- **PROVIDED ENTRIES**:
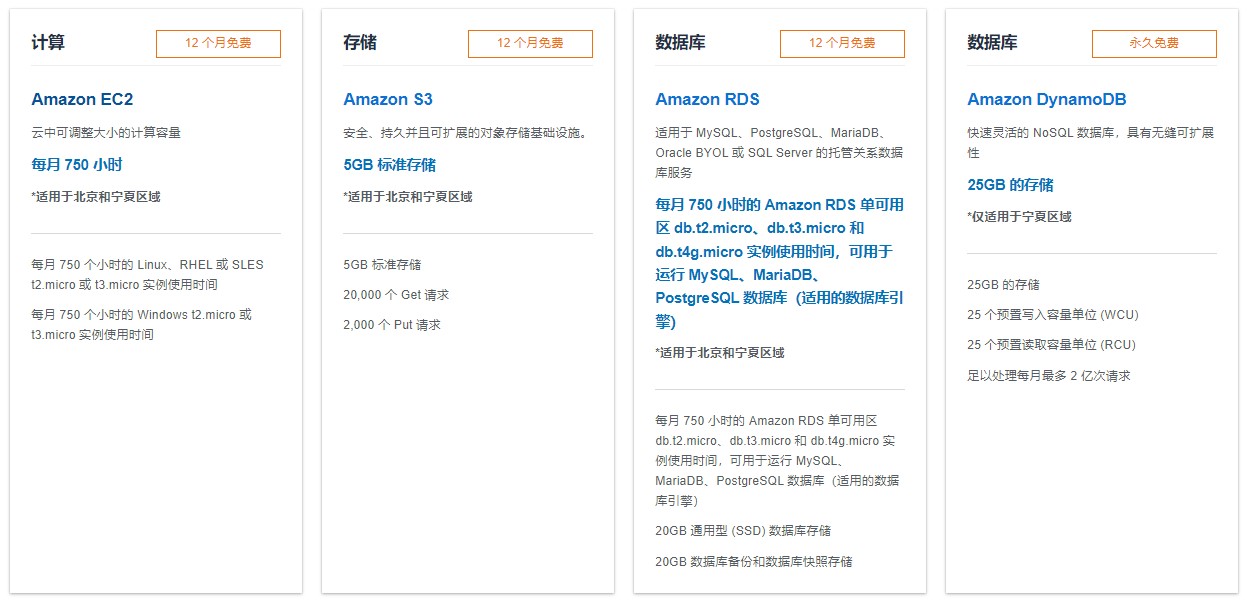The height and width of the screenshot is (601, 1247).
Task: Select the 每月 750 小时 EC2 highlight text
Action: coord(77,165)
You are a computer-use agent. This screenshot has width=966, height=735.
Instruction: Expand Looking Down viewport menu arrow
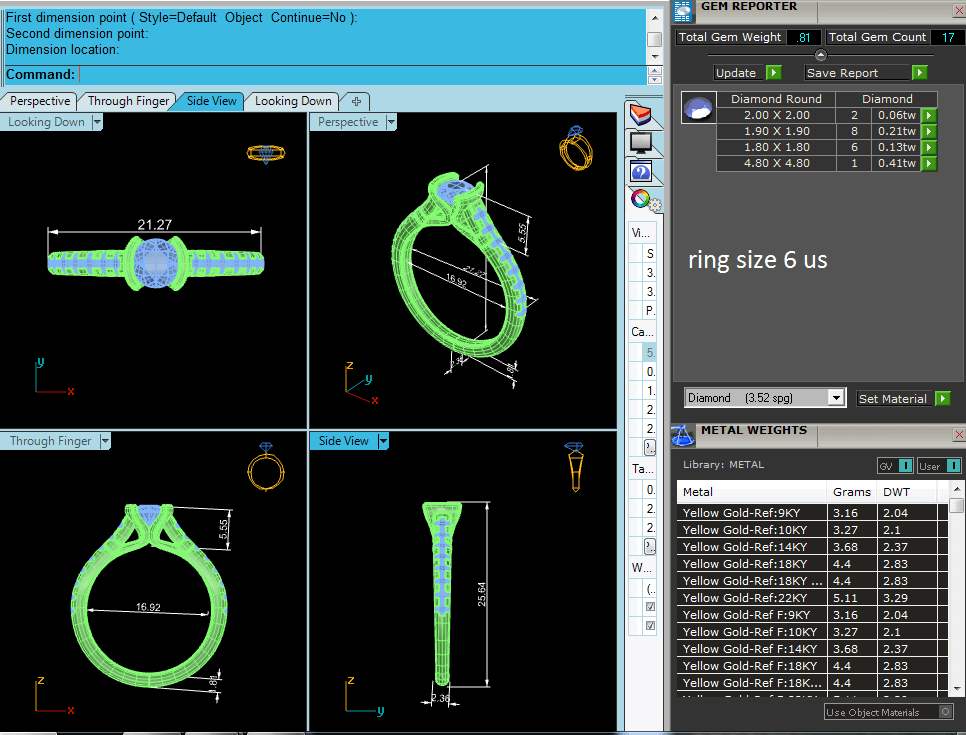[x=97, y=122]
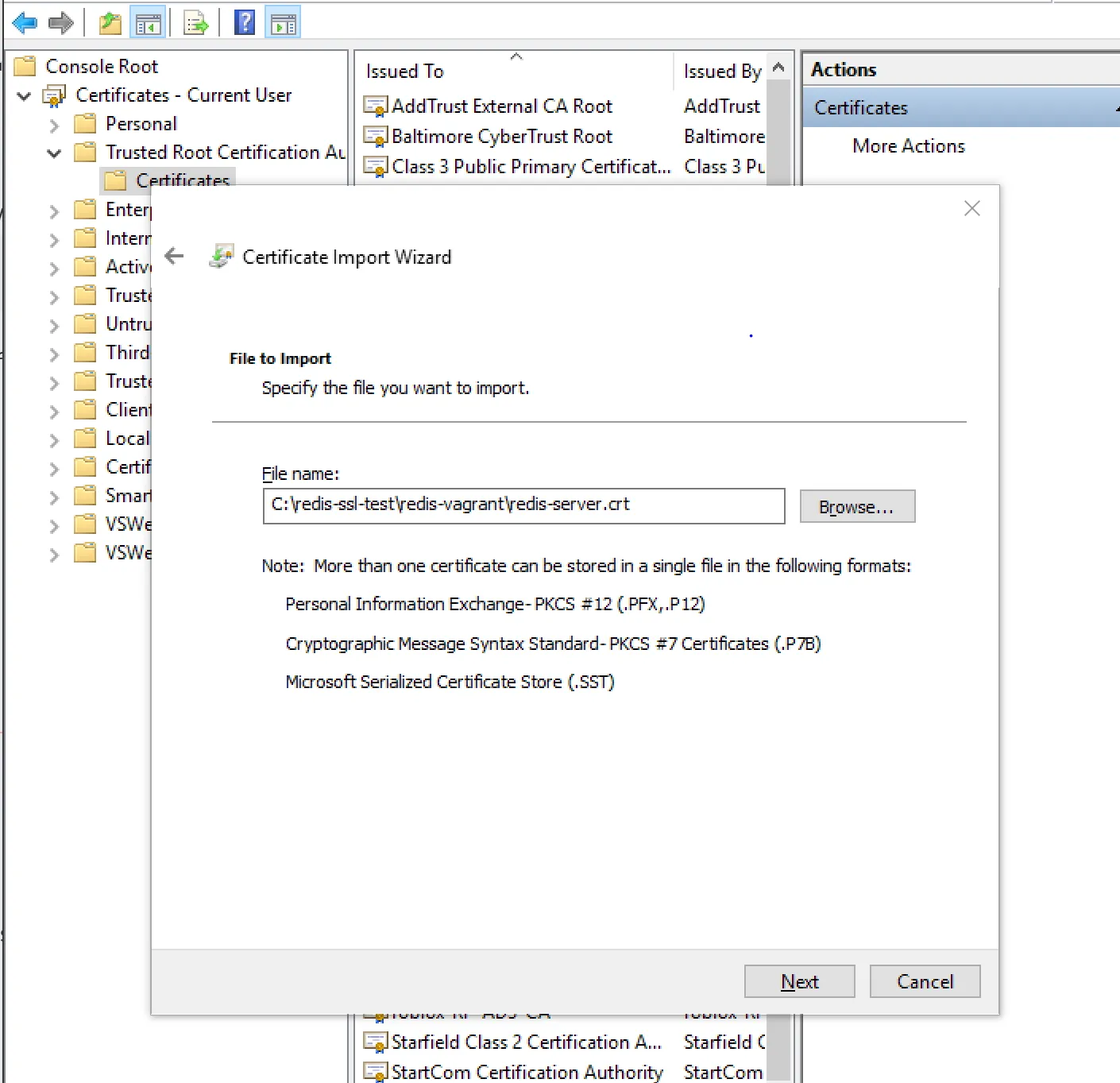This screenshot has height=1083, width=1120.
Task: Open More Actions in the Actions pane
Action: coord(908,146)
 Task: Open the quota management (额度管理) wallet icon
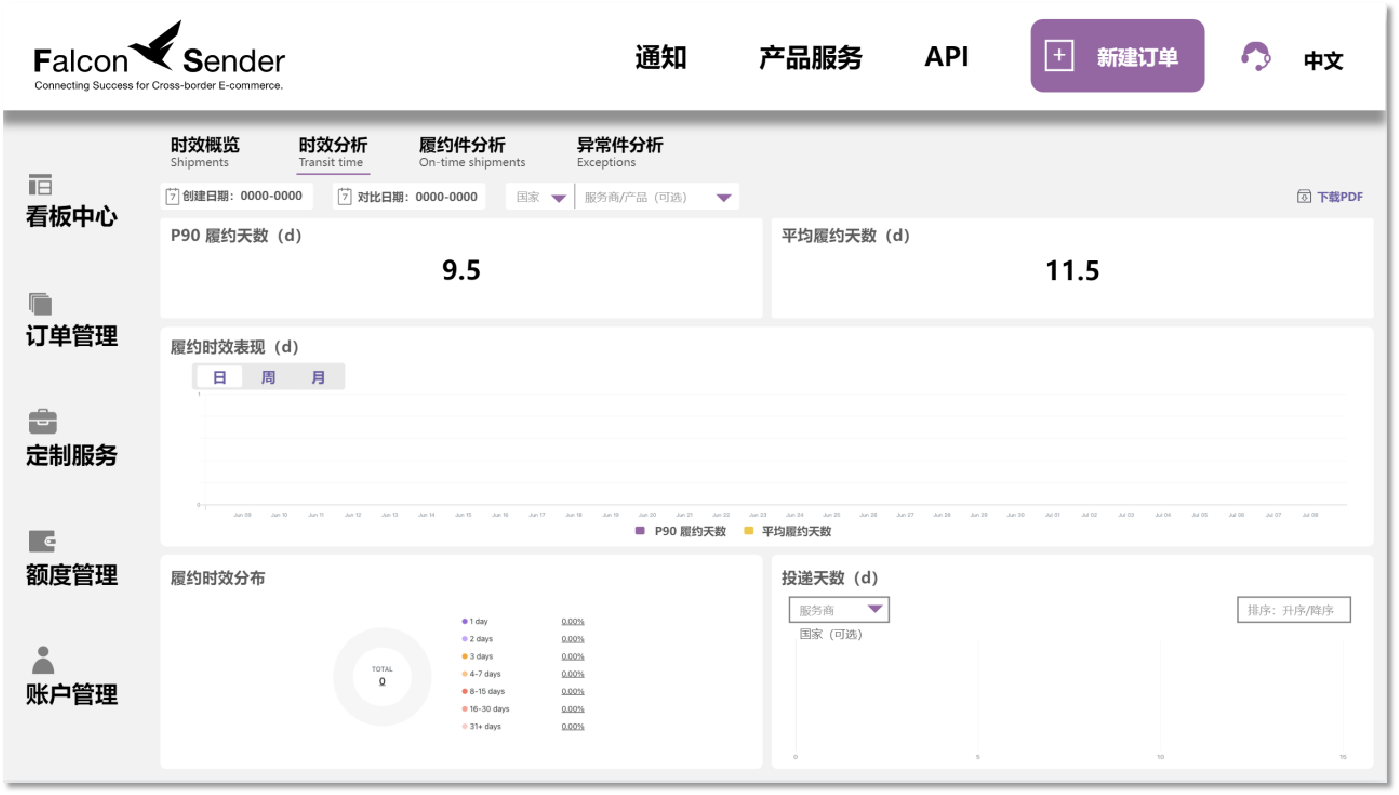tap(42, 541)
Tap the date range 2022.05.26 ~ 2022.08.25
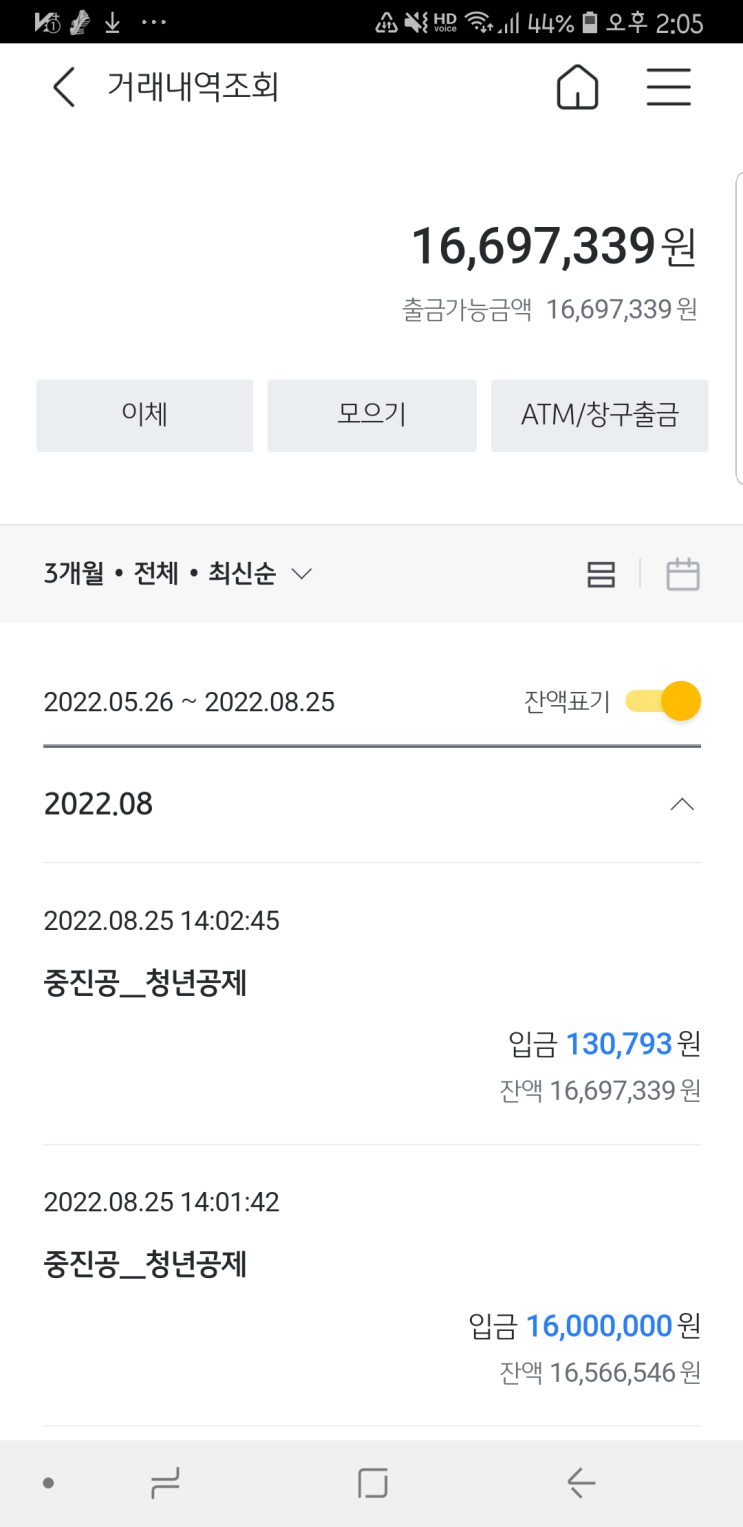The width and height of the screenshot is (743, 1527). tap(189, 702)
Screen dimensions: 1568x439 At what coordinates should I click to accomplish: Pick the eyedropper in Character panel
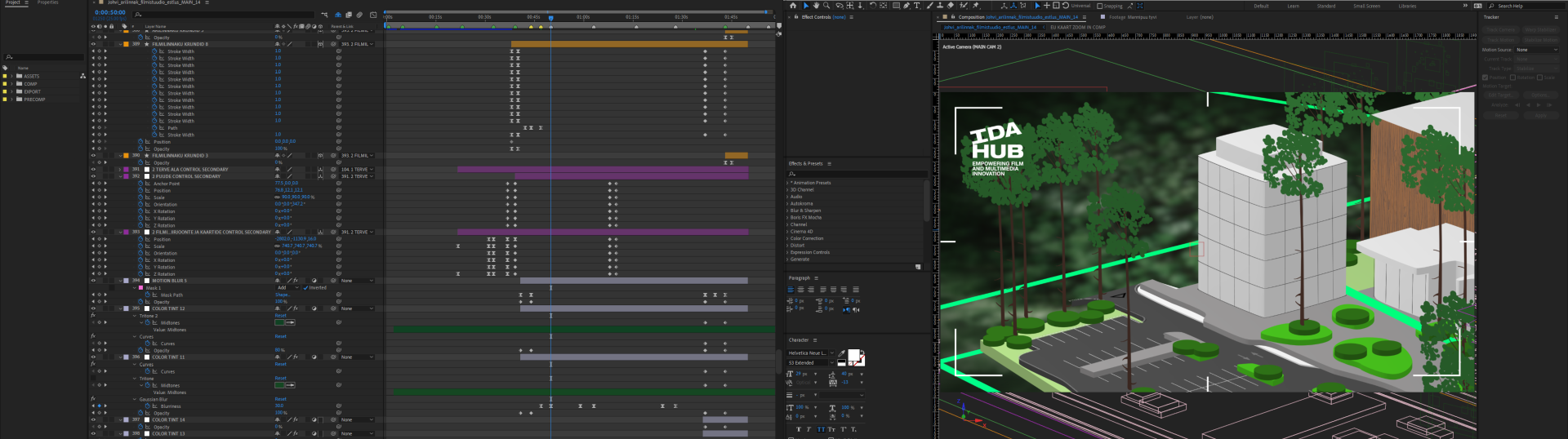coord(841,353)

- **PROMPT**: What the answer needs is every line from the one containing "You are a computer-use" through the final line of the data above, copied exactly, without pictures.

- **RESPONSE AREA**:
You are a computer-use agent. This screenshot has width=966, height=735.
Instruction: Expand Looking Down viewport menu arrow
[x=97, y=122]
This screenshot has height=1083, width=1120.
Task: Open More Actions in the Actions pane
Action: coord(908,146)
 Task: Open the quota management (额度管理) wallet icon
tap(42, 541)
Tap the date range 2022.05.26 ~ 2022.08.25
The width and height of the screenshot is (743, 1527). tap(189, 702)
Screen dimensions: 1568x439 At what coordinates should I click to accomplish: Pick the eyedropper in Character panel
coord(841,353)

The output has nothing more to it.